(Stored records)
-.-.-
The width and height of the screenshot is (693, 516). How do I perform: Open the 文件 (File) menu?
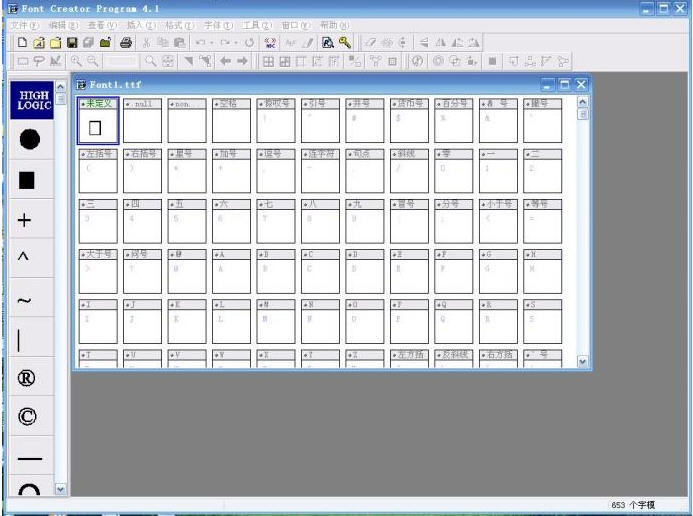25,24
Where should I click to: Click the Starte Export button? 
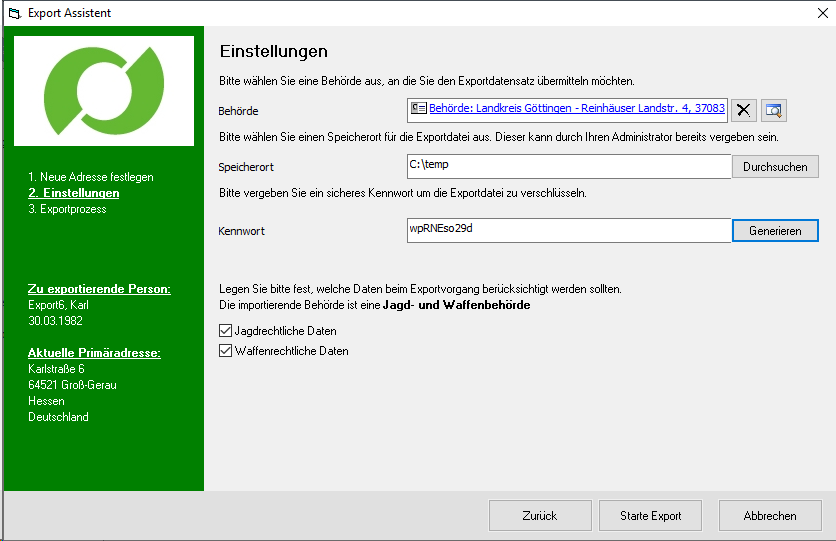pyautogui.click(x=651, y=516)
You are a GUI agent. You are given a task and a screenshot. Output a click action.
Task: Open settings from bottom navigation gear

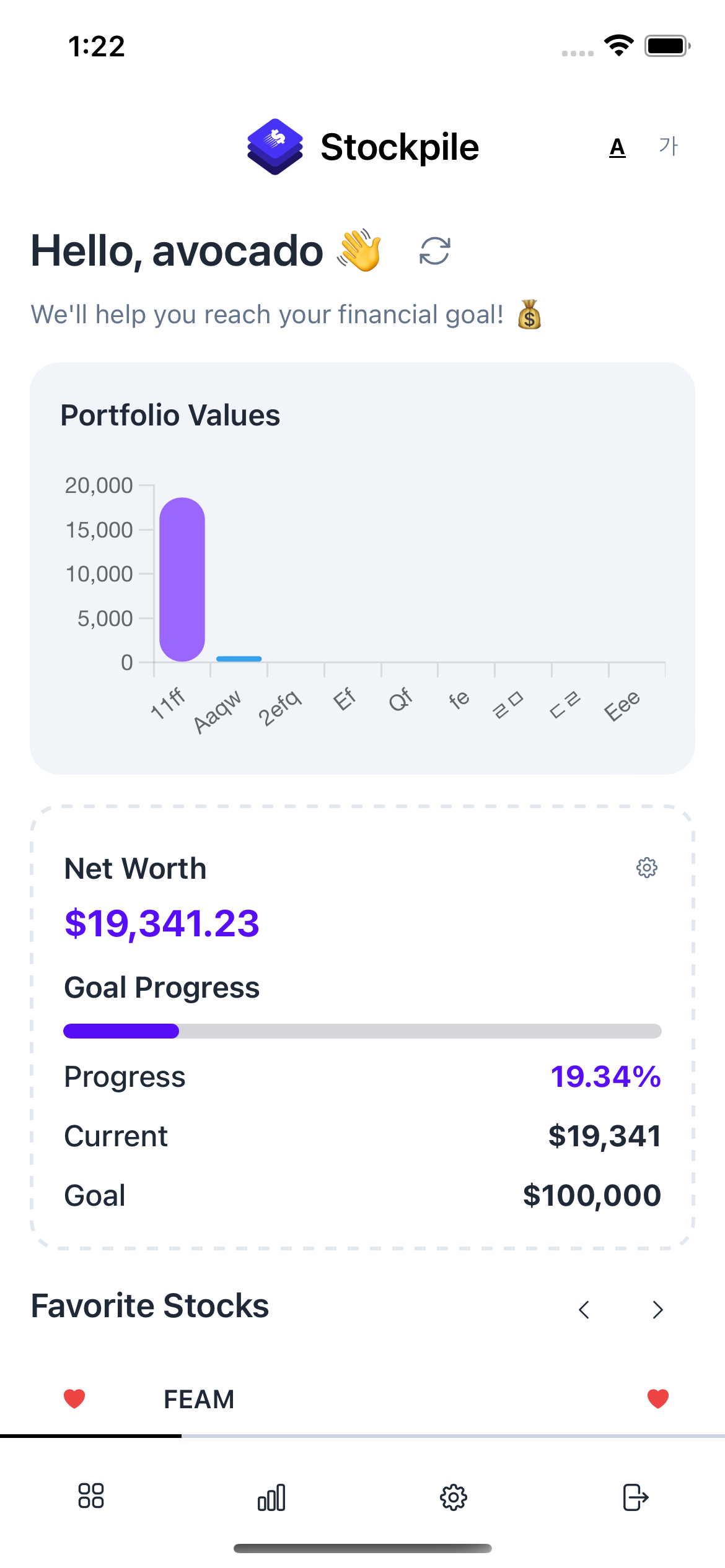454,1497
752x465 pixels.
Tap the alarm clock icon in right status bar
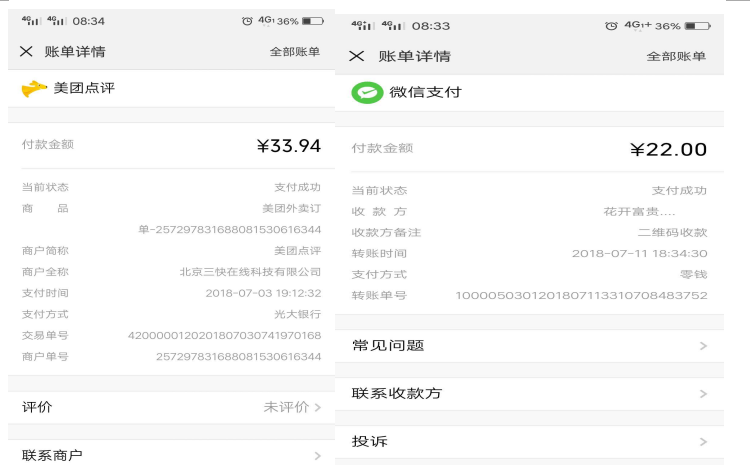(611, 26)
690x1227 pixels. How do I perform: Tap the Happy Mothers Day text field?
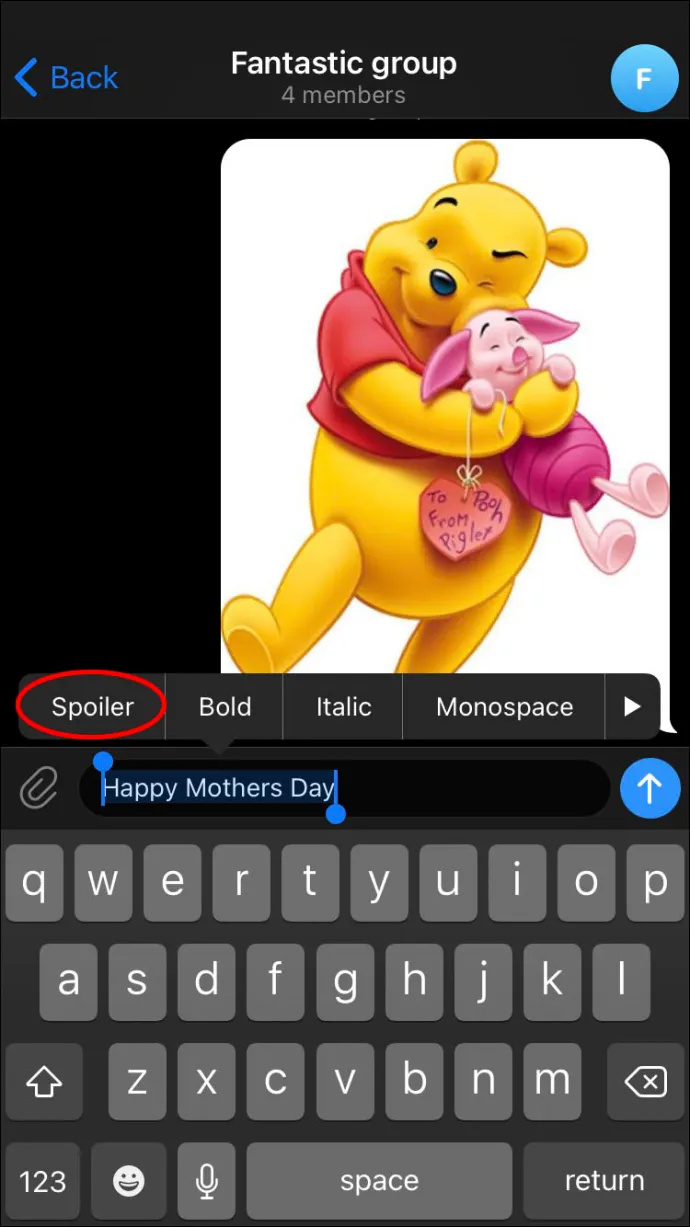click(344, 789)
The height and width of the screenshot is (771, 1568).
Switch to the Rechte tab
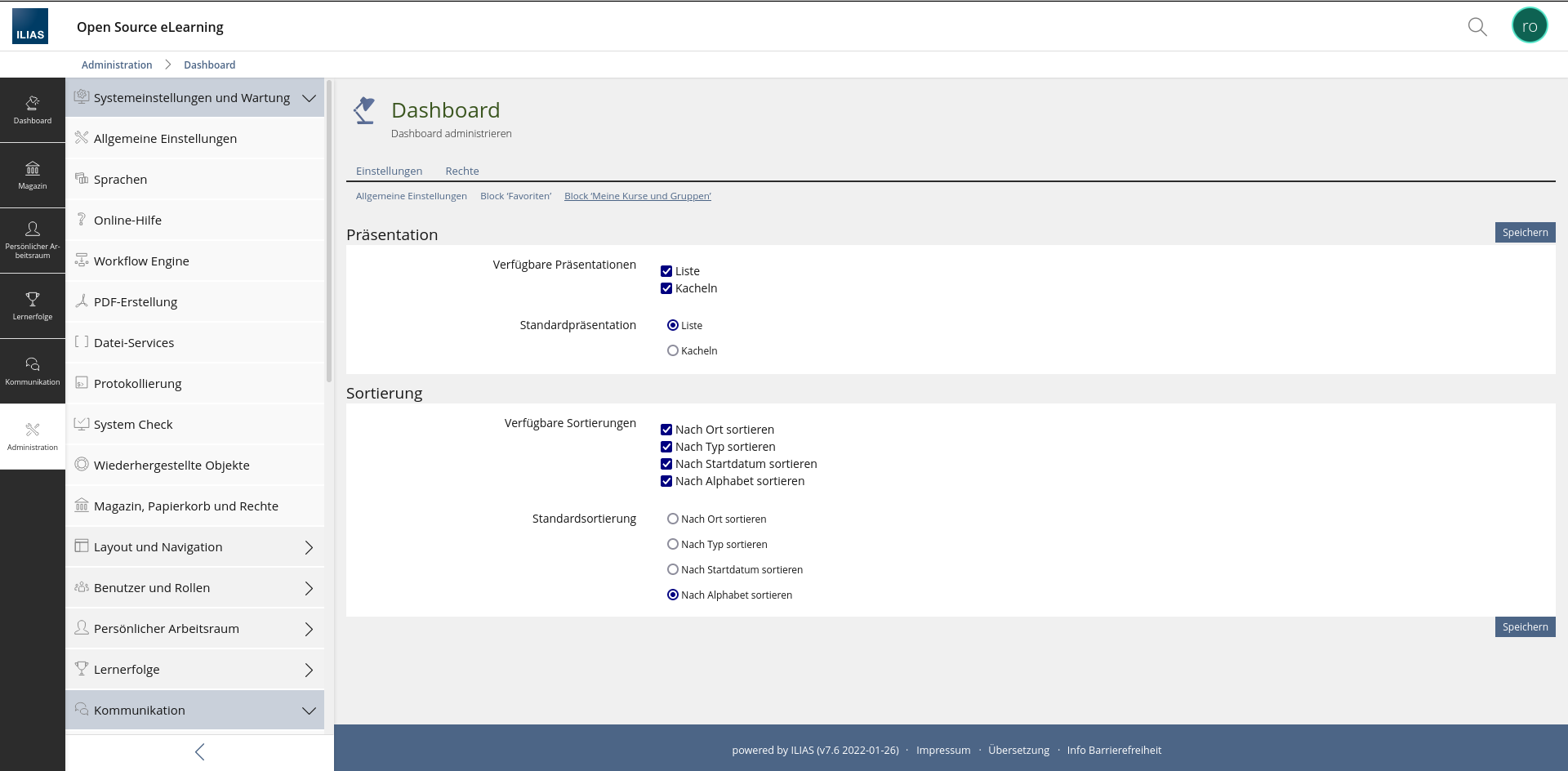point(461,171)
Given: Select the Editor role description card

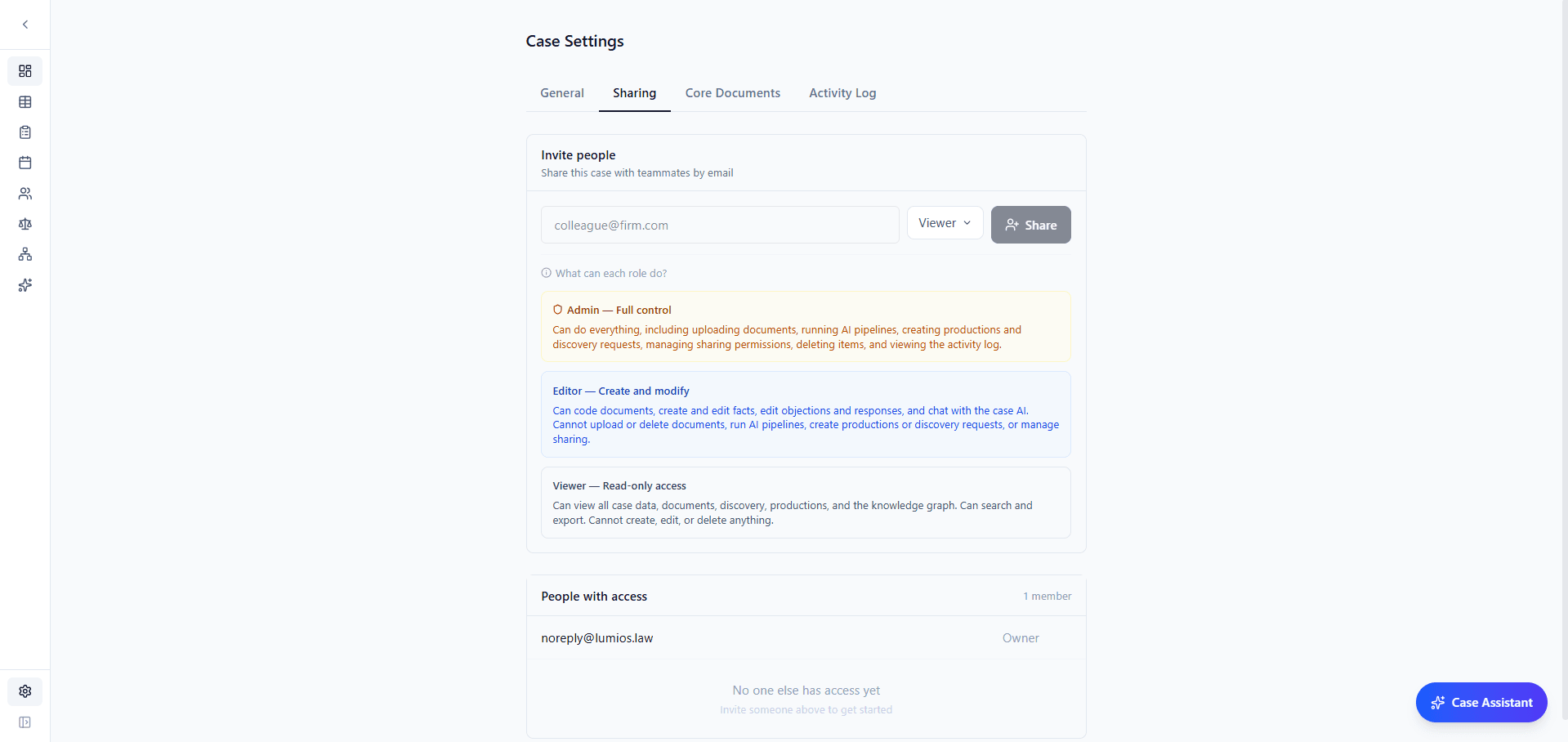Looking at the screenshot, I should click(806, 414).
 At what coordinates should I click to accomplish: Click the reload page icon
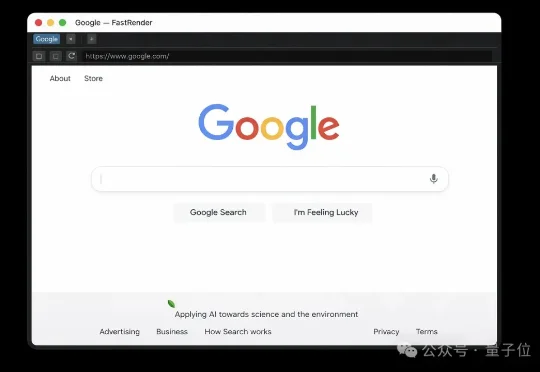tap(72, 56)
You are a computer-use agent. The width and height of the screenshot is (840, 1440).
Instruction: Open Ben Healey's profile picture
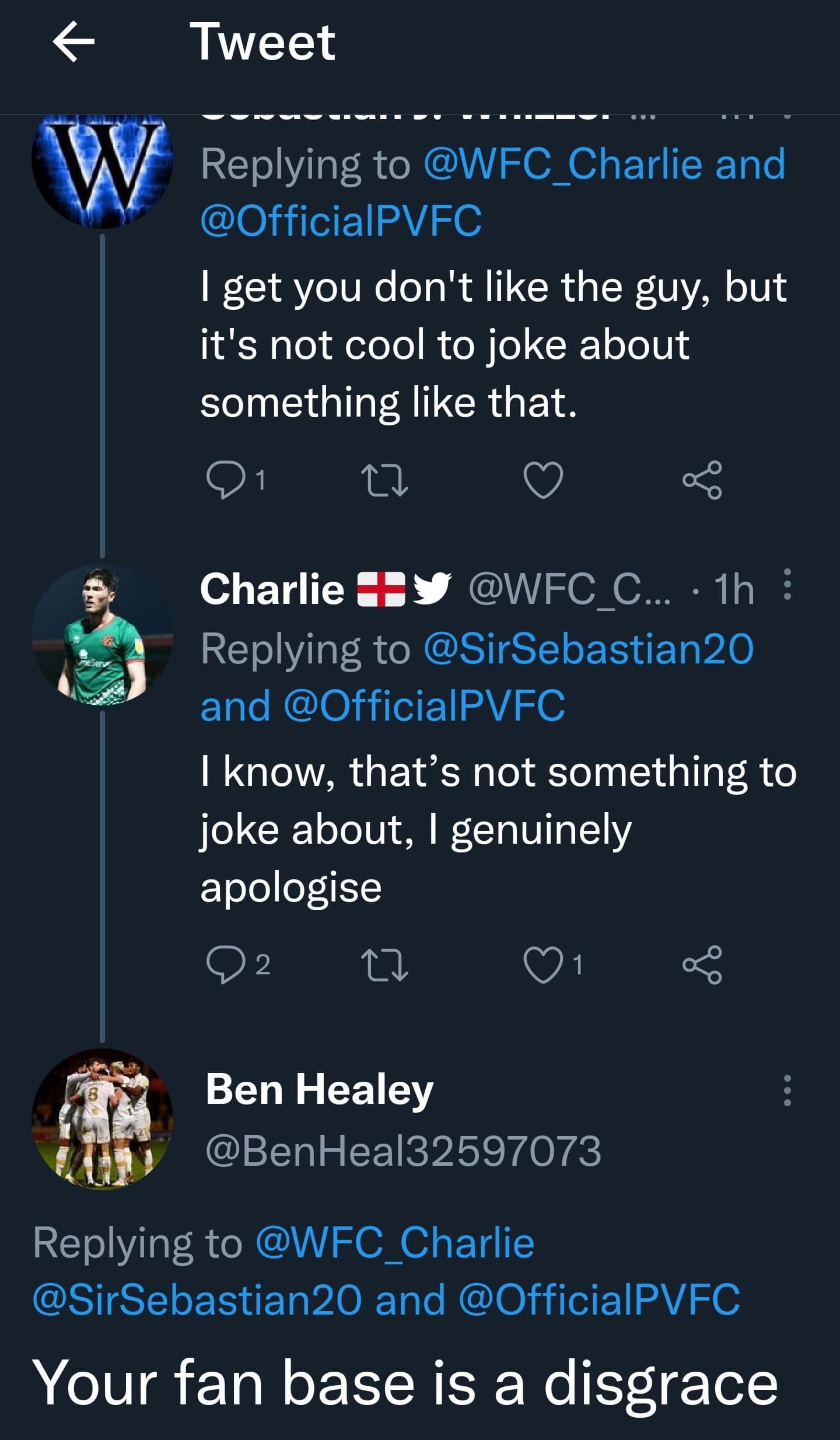pyautogui.click(x=102, y=1119)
-.-.-
Repeat all of the data above word for word, minus the pictures.

The width and height of the screenshot is (693, 516). How do I perform: Open the 文件 (File) menu?
25,24
Where should I click to: Click the Starte Export button? 
pyautogui.click(x=651, y=516)
You are a GUI agent. You are given a task and a screenshot. Output a click action.
Task: Open settings from bottom navigation gear

454,1497
752x465 pixels.
Tap the alarm clock icon in right status bar
(611, 26)
690x1227 pixels. How do I perform: Tap the Happy Mothers Day text field?
click(344, 789)
The height and width of the screenshot is (771, 1568).
Switch to the Rechte tab
point(461,171)
Given: Select the Editor role description card

Looking at the screenshot, I should click(806, 414).
 At what coordinates should I click to accomplish: Click the reload page icon
tap(72, 56)
You are a computer-use agent. The width and height of the screenshot is (840, 1440).
Instruction: Open Ben Healey's profile picture
pyautogui.click(x=102, y=1119)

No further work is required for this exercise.